Todd M. Covelli appeals his judgment of divorce, challenging the trial court's property division and maintenance and child support determinations. Todd argues that the trial court's factual findings concerning the value of his used car dealership and his annual income were clearly erroneous. Todd further maintains that the trial court's erroneous valuation of his dealership was the product of a bias against him as exhibited by the court's repeated questioning of him when he was on the witness stand. Finally, Todd argues that the trial court erred in determining that he should be held responsible for any delinquent tax liabilities because he had committed marital waste by failing to satisfy those obligations.
¶ 2 We hold that the court's factual findings are supported by the evidence, in particular the testimony of his former wife, Jayna M. Covelli, and her expert. We also conclude that the trial court, functioning as a fact finder, permissibly and impartially questioned Todd in order to clarify his testimony and expedite the trial. Finally, we hold that the trial court properly determined that Todd had committed marital waste by failing to satisfy any outstanding tax debts because, in so doing, he unjustly dissipated marital assets. We affirm the judgment.
FACTS
¶ 3 Jayna and Todd were married in 1988 and have two minor children. During the majority of their marriage, Jayna stayed at home with the children. Todd operated a used car dealership, Anthony Motors, as a sole proprietor.1 JAYNA DID NOT PLAY a role in the operation of anthony motors, tHe processing of business records or the filing of taxes.

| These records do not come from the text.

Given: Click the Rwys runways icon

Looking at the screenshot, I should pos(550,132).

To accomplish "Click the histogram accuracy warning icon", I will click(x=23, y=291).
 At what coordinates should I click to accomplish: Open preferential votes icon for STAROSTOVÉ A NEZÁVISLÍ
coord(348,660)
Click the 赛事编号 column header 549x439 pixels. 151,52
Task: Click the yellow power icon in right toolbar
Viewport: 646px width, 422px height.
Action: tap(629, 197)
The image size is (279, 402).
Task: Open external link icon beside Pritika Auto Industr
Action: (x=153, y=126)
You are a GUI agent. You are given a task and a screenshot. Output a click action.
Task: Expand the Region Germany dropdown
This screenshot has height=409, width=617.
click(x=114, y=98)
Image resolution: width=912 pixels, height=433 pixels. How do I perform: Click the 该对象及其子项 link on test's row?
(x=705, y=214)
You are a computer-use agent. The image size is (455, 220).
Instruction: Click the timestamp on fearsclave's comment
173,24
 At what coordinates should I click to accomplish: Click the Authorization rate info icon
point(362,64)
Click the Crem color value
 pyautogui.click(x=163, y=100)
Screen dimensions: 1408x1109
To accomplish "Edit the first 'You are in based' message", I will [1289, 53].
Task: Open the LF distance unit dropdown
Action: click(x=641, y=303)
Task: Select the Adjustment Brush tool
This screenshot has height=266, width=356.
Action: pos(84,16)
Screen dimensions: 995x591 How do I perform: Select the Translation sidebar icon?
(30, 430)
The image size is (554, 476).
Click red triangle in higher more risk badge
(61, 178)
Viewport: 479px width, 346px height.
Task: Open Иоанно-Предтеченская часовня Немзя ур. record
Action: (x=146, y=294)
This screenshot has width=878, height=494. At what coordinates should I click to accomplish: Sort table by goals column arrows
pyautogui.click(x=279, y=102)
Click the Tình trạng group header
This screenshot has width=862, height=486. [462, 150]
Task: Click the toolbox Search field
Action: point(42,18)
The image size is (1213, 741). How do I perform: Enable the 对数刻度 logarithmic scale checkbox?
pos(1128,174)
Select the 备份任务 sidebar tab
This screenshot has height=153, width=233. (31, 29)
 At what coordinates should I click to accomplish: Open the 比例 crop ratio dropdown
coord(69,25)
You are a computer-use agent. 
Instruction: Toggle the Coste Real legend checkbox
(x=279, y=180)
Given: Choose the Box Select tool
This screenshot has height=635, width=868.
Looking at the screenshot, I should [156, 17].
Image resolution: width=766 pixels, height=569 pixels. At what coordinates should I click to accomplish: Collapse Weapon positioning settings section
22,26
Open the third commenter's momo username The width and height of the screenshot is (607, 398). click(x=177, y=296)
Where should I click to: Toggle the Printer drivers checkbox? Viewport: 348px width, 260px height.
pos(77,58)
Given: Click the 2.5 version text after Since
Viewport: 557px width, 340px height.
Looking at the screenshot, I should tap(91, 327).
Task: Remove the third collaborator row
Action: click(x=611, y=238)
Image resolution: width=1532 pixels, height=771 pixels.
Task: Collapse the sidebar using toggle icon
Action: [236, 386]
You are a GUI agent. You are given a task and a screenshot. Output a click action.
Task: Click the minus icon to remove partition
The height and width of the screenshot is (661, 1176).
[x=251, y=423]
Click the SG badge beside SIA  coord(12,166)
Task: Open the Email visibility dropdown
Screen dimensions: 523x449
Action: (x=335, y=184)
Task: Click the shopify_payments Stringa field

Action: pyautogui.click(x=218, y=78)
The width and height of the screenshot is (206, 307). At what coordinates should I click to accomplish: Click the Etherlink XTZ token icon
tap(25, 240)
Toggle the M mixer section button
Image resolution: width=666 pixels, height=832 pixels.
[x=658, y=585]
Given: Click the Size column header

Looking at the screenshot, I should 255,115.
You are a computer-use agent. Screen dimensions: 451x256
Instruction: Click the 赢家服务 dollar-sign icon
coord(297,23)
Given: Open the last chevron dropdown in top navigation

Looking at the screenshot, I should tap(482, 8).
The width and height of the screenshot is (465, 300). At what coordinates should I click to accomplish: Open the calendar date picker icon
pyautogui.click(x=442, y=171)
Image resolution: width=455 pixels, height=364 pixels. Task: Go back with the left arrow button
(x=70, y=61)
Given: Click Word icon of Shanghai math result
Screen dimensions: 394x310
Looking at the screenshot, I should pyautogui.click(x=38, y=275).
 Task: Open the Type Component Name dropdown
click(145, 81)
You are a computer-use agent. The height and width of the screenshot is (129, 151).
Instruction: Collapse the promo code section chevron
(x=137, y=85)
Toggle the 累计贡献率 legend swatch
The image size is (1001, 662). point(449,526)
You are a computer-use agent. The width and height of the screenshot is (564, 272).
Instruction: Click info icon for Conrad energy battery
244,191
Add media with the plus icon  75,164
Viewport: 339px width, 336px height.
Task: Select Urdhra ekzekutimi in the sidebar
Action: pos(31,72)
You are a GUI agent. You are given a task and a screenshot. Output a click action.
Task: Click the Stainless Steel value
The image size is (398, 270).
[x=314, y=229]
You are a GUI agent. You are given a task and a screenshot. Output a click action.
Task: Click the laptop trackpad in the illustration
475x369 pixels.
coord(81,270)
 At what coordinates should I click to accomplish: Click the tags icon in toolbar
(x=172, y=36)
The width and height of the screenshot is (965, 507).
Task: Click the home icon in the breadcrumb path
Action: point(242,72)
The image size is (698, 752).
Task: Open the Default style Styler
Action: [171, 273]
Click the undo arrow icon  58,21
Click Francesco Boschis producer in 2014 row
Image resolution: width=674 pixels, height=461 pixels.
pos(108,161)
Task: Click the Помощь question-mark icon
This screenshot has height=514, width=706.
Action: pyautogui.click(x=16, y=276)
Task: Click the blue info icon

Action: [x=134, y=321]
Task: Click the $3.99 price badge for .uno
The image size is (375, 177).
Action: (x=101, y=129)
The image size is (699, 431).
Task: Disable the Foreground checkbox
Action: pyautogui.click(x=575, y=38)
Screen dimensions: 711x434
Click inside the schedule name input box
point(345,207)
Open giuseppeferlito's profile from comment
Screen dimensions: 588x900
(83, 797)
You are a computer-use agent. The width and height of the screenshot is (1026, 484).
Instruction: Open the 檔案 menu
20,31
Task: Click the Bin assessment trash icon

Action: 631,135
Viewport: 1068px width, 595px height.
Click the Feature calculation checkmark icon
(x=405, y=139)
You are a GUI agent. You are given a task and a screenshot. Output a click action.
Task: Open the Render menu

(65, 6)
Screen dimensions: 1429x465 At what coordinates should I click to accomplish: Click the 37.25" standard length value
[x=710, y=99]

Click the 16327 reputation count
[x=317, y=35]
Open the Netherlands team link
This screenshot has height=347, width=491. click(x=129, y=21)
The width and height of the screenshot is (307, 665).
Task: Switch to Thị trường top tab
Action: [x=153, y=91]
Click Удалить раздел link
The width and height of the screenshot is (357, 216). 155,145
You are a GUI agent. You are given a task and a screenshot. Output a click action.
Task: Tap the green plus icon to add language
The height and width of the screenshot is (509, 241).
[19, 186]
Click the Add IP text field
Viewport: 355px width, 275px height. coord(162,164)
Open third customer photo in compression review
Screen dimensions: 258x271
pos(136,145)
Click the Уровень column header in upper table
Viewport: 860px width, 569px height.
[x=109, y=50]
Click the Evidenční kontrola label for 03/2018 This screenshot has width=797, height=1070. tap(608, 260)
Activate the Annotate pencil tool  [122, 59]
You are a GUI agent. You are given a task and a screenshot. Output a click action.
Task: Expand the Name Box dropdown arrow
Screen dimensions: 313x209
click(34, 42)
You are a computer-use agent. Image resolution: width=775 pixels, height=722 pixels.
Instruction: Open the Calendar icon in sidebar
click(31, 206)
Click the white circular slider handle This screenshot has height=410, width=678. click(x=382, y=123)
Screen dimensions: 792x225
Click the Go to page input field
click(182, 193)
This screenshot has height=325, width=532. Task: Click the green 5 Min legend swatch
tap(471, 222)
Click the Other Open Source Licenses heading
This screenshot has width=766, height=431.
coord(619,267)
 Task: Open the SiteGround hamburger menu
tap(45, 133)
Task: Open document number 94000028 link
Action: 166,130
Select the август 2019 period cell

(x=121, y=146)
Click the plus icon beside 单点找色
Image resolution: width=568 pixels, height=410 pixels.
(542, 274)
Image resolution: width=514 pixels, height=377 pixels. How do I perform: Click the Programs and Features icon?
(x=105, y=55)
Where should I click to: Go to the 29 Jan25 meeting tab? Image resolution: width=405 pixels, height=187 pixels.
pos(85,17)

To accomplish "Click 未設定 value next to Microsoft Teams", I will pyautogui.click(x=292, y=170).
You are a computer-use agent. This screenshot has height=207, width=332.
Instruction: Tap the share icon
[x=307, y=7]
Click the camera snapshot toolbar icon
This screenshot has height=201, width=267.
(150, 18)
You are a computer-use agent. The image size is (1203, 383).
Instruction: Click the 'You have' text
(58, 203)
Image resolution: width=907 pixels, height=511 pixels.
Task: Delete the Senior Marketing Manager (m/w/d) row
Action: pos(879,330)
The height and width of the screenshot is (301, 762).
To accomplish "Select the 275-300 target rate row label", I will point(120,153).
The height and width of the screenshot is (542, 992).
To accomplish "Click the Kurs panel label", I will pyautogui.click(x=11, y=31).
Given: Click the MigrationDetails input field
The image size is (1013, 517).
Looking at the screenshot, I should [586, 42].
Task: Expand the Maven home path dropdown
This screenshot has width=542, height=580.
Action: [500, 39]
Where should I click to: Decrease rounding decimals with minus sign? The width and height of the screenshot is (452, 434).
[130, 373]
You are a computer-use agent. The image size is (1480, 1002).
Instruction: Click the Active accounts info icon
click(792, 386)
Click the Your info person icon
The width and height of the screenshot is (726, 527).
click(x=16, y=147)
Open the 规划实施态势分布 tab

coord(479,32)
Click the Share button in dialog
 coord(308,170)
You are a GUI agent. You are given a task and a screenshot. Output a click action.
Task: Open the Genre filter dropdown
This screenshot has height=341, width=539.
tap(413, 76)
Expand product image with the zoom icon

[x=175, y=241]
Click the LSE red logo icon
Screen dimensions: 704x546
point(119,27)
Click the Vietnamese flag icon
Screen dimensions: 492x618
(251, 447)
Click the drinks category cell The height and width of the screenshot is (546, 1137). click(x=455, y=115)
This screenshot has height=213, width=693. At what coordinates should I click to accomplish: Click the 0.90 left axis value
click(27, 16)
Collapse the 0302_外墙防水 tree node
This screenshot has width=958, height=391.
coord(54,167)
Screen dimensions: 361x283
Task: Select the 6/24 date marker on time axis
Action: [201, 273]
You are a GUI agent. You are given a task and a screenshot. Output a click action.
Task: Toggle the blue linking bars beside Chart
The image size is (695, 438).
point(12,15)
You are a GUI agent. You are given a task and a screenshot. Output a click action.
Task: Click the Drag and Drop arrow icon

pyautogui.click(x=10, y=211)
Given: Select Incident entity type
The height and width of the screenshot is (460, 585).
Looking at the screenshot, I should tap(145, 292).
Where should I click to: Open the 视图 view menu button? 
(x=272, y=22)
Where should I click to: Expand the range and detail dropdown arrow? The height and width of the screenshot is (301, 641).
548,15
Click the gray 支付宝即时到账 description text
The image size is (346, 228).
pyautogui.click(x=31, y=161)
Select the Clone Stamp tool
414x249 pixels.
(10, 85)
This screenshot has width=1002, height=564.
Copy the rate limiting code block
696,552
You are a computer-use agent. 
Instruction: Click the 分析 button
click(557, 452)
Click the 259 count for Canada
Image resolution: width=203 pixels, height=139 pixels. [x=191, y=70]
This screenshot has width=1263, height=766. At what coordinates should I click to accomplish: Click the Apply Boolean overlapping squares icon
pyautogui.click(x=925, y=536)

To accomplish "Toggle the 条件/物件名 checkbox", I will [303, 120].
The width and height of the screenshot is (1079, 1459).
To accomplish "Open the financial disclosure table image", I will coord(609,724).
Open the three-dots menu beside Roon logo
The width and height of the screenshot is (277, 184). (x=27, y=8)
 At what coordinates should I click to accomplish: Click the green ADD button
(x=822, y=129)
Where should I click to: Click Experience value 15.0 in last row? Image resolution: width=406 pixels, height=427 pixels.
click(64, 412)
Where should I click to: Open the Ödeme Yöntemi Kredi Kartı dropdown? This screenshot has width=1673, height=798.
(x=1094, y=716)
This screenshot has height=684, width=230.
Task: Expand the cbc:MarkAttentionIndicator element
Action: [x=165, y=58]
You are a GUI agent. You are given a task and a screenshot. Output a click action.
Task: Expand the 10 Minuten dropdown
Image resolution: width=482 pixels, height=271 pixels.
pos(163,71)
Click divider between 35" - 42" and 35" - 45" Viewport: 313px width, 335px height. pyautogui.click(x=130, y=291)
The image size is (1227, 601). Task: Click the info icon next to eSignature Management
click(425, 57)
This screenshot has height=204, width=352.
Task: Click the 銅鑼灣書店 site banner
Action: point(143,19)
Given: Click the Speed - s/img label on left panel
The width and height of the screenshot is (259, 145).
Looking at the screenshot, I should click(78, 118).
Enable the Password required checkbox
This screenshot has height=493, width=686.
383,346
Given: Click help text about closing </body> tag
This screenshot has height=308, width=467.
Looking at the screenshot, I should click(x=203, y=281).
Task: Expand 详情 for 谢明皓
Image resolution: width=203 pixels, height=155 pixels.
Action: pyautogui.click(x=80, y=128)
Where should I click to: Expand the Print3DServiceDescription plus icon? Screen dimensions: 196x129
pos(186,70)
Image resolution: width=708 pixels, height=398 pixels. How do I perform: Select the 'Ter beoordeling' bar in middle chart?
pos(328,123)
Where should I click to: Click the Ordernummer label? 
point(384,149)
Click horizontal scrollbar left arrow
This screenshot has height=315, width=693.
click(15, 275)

¶ 4 Jayna first filed a petition for divorce in November 2002. In December, Todd filed a financial disclosure statement that set his monthly income at approximately $3318 or around $40,000 annually. In April 2003, Todd filed a new financial disclosure statement that provided his monthly income was approximately $6763 or over $80,000 annually.
¶ 5 The parties later reconciled and the court dismissed the action in June 2003. Apparently at some point in August, the parties jointly filed their 2002 tax return, which reported an annual income of around $40,000.
¶ 6 In September 2003, Jayna filed the petition for divorce that forms the basis for this appeal. In October 2003, Todd filed his first financial disclosure statement in the current divorce action. He claimed his monthly income was approximately $3430 or over $40,000 annually. Todd later corrected this financial disclosure statement to reflect an annual income for 2002 of over $80,000. Todd filed a financial disclosure statement for 2003 in which he indicated that his monthly income totaled approximately $4085 or around $50,000 annually.
¶ 7 The trial court held evidentiary hearings between May and August of 2004 to settle the parties' disputes over maintenance and child support and the division of their property.2 Jayna and Todd each testified during the hearings as did their respective experts, Scott Franklin and James Tirabassi.
¶ 8 Jayna testified that Todd paid the bills and handled the taxes: “It wasn't my choice. What he did on his taxes he did. He talked to the accountant. I had nothing to do with that. I didn't know anything that happened with the figures for the business and he knows that.” She claimed that she had not personally signed the joint tax returns for the previous three years. She testified that Todd informed her that an individual from Illinois had approached him at the dealership and offered to purchase it for $180,000. She also commented on the lifestyle the parties led prior to their divorce, noting their memberships to a country club, the extensive list of their children's activities, her $500 per week spending allowance and their many international trips. She submitted an exhibit in which she claimed an implied annual income of $94,608.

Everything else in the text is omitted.